I did not want to do the army again. I wanted to stay in my little house, not get up before six thirty and treat myself to a cold beer every evening. As a proof of my good will, I started to collect the clothes scattered all over the place and fold them, eyes still on him, counting on the memory of my fingers. But they seemed to have no memory of the piece I was holding. I raised it to realize it was one of Eva's dresses.

"What's that doing here?!" he almost snapped.

"I… well… I was looking for a clean shirt the other day and -"

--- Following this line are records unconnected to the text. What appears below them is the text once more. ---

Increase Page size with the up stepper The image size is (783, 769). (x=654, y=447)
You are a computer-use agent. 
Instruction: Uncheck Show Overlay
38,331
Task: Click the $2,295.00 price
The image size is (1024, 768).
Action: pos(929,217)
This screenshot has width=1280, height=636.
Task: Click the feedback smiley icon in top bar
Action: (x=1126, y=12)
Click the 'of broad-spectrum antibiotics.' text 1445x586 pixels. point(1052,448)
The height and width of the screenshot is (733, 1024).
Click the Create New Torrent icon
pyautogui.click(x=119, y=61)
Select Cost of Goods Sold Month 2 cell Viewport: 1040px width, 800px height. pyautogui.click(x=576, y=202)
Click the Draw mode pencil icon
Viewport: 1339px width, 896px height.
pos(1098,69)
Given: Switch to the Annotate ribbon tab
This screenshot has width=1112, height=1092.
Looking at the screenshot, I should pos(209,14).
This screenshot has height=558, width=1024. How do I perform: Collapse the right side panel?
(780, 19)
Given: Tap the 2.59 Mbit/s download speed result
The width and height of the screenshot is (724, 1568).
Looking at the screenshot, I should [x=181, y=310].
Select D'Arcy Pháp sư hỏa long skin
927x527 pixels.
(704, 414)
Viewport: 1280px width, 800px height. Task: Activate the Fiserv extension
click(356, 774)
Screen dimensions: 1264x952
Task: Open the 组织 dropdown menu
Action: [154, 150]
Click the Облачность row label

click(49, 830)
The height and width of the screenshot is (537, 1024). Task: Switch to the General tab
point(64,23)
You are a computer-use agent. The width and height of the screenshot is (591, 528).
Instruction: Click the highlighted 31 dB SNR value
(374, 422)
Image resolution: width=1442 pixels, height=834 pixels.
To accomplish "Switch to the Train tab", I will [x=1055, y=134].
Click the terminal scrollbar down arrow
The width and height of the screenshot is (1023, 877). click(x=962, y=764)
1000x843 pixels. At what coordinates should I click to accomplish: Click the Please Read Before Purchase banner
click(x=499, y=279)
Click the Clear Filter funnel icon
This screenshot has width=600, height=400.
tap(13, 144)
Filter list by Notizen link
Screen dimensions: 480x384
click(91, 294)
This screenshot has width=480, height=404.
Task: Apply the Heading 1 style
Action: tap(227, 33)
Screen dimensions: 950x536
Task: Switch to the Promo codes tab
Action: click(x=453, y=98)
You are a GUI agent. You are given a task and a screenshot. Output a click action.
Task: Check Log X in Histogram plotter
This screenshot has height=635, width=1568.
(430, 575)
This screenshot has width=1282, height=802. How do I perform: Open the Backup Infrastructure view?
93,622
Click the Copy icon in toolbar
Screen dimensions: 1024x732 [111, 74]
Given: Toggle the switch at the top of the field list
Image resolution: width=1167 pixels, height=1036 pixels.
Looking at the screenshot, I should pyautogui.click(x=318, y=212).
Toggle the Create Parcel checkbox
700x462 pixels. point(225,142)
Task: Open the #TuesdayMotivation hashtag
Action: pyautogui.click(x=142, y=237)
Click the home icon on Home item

He raised his hand to stop me. Then, he took a deep breath and said:

"Listen to me. You are going to find a box, put all of her stuff inside and have it shipped to Bratislava. Do you understand?"

I said nothing.

"Start _now_."

It was never a good idea to question him, but at that moment, I had to.

"It's just that… what if she gets back in the meantime?" I raised my point. He blinked a couple of times, looked me over, sighed, shook his head and left.

* * *

 **Three Months** **Since She Left**

Guess what! Upon my boss's pleading, Katyusha agreed to come over for a bit. That's great because it means she's not angry with me anymore. Even so, physically, she keeps her distance, making it very clear that trespassing will be prosecuted. She's pretty effective - she shops, cooks, cleans and does the laundry in exchange of some money. Everyone is happy.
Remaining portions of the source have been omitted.